Anatomy of A Scene: The Escape From Camp G looks specifically at one particular scene – taking just 3 minutes to show the camerawork done; the extensive storyboarding which was adapted for the final version; the way in which they got some of the more elaborate shots (including that slightly overly-playful 360 degree shot), and the way they infused the music into this segment.
The Wide World of Hanna is an even shorter 2 minutes in length, and is a very brief and somewhat promotional offering which basically tells us the premise in 132 seconds. There are a few nice behind the scenes shots from the various exotic locations, showing glimpses of all of them, but it’s far too short to be of any real value.
Alternate Ending is just a brief 88-second epilogue which returns us to the log cabin. Nice, and certainly worth checking out, but not as good as the ending used, which brings us full-circle in a more obvious, punchy fashion.

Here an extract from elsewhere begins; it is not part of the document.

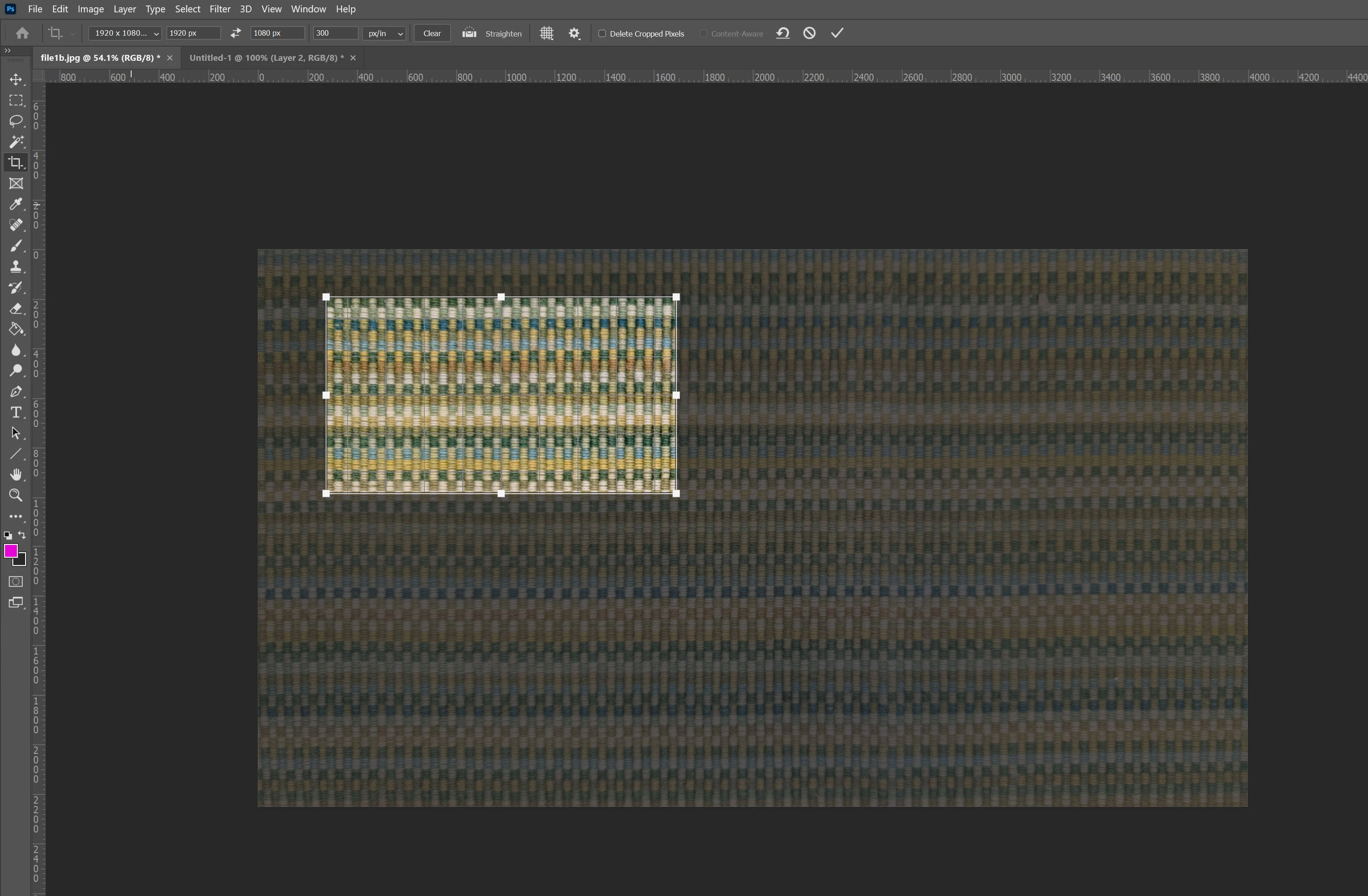Open the px/in resolution units dropdown
This screenshot has width=1368, height=896.
(x=384, y=33)
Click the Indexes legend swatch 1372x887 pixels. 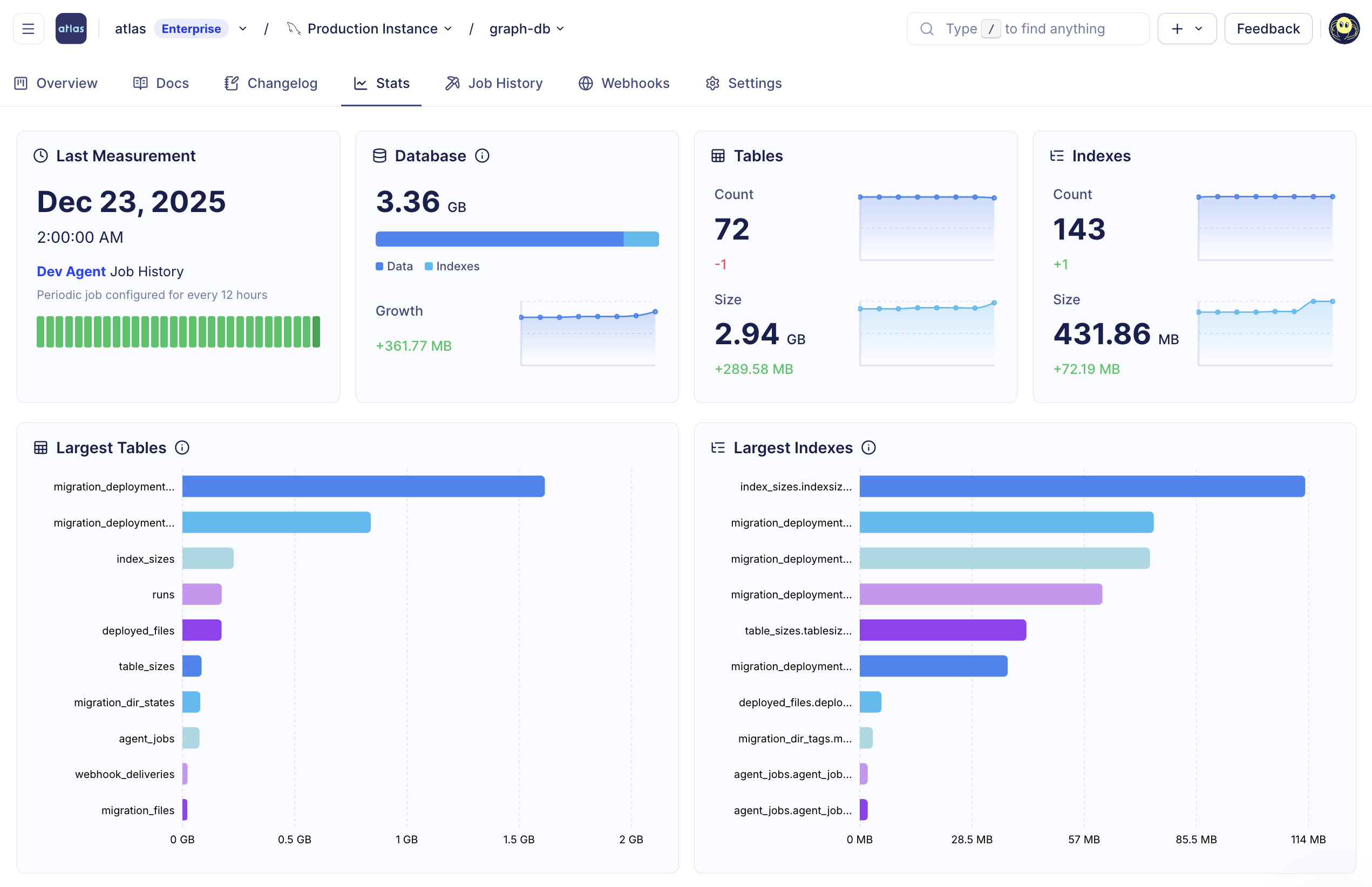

Deleted Scenes total 4 minutes of extra footage, amounting to 3 extra scenes – are more detailed look at how Hanna got on the camper van; an extra scene with the father (Eric Bana) explaining how they found him; and an extended version of the internet cafe sequence. As you can tell from the subject matter, there’s nothing here that was vital to the proceedings, and all of the scenes would have only acted as expositionary fluff which was totally unnecessary. Still, they’re interesting to check out here.
Hanna Promo is an 88-second extended trailer, which rounds off the disc.